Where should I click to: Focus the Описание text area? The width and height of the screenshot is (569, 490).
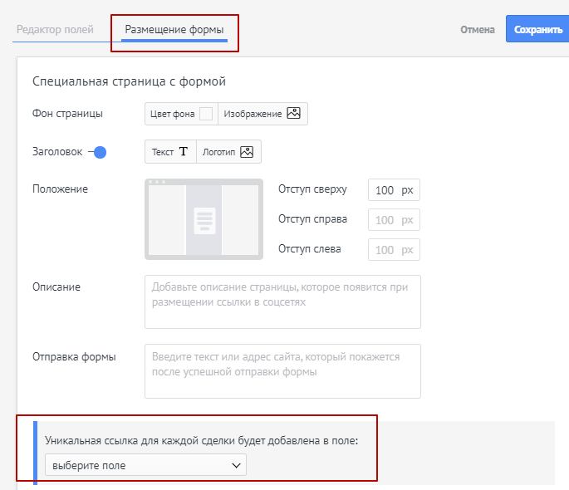[282, 301]
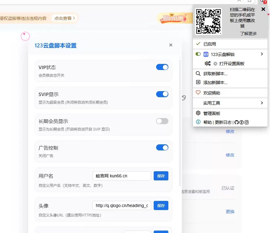Click the 123云盘解锁 script icon
Viewport: 270px width, 233px height.
(206, 54)
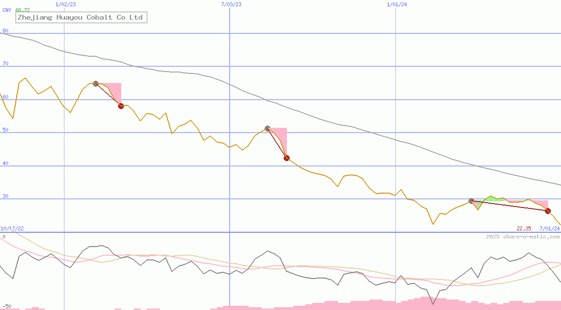Screen dimensions: 561x310
Task: Select the red exit marker of the middle trade
Action: 286,158
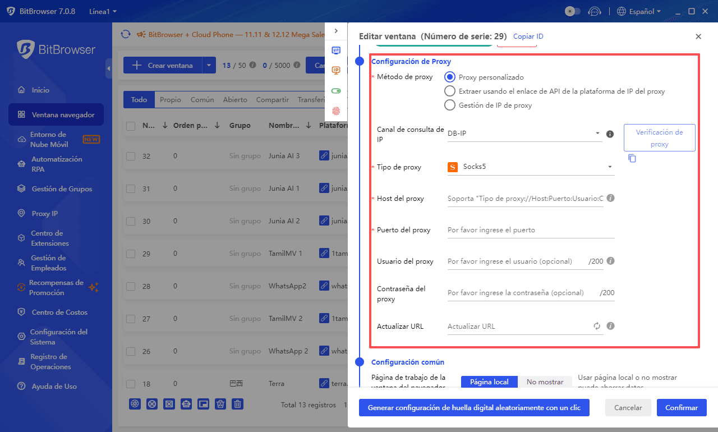Select the Página local option

pos(489,382)
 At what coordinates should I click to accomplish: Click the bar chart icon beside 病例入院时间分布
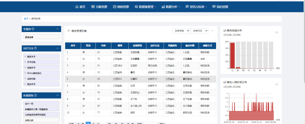(225, 82)
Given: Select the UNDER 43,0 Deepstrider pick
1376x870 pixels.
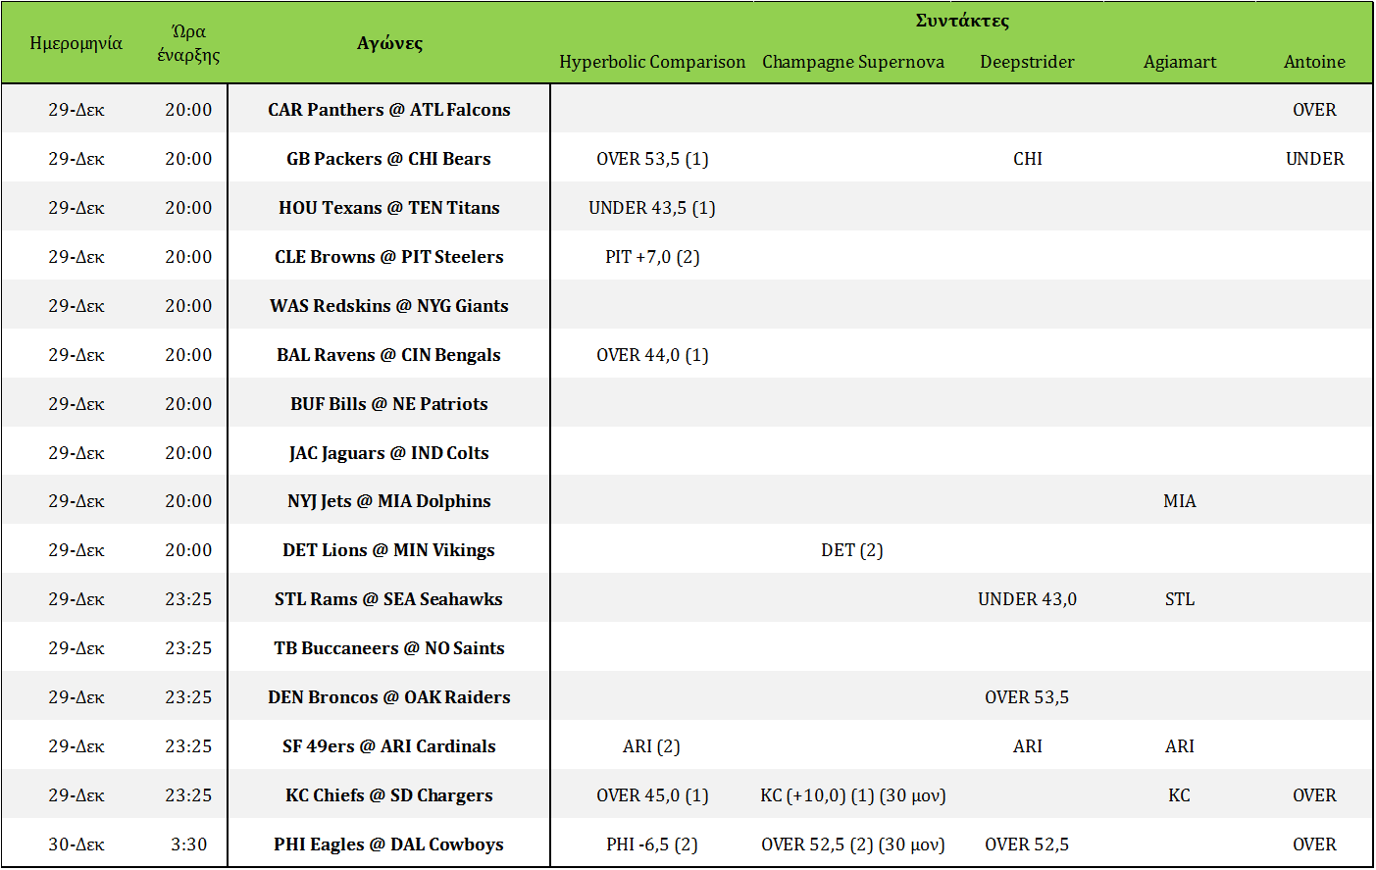Looking at the screenshot, I should [1027, 599].
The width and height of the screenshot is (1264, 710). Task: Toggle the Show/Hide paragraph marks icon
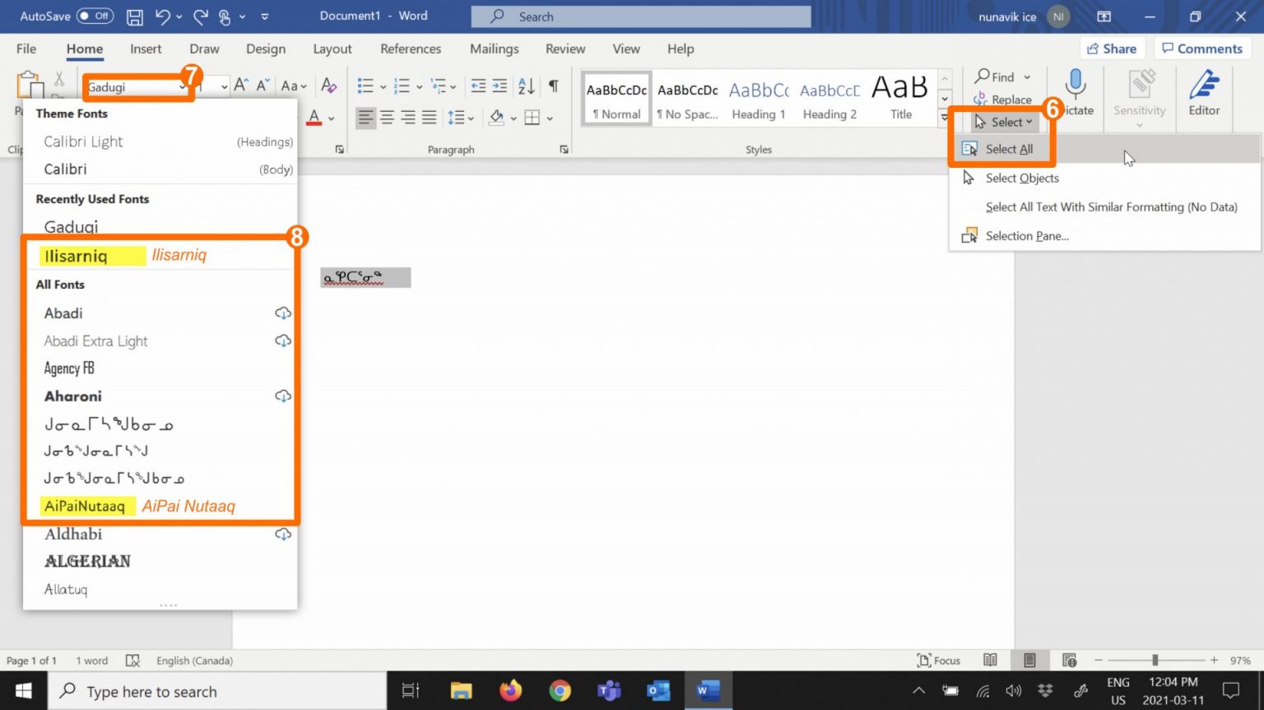(554, 86)
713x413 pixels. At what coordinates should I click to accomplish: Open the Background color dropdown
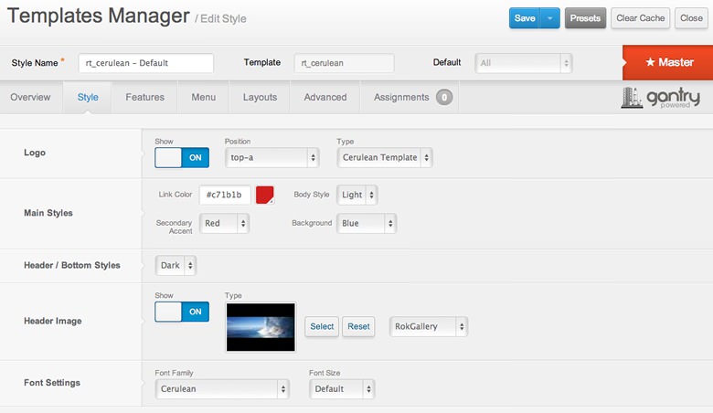click(366, 223)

--- Assignment ---
Please copy exactly the lines from the one containing "1376x870 pixels." through the end of the records above, leaving out every picture.

--- Exercise result ---
1376x870 pixels.
Looking at the screenshot, I should [1027, 599].
The width and height of the screenshot is (1264, 710). Task: Toggle the Show/Hide paragraph marks icon
(554, 86)
713x413 pixels. At what coordinates should I click to accomplish: Open the Background color dropdown
click(366, 223)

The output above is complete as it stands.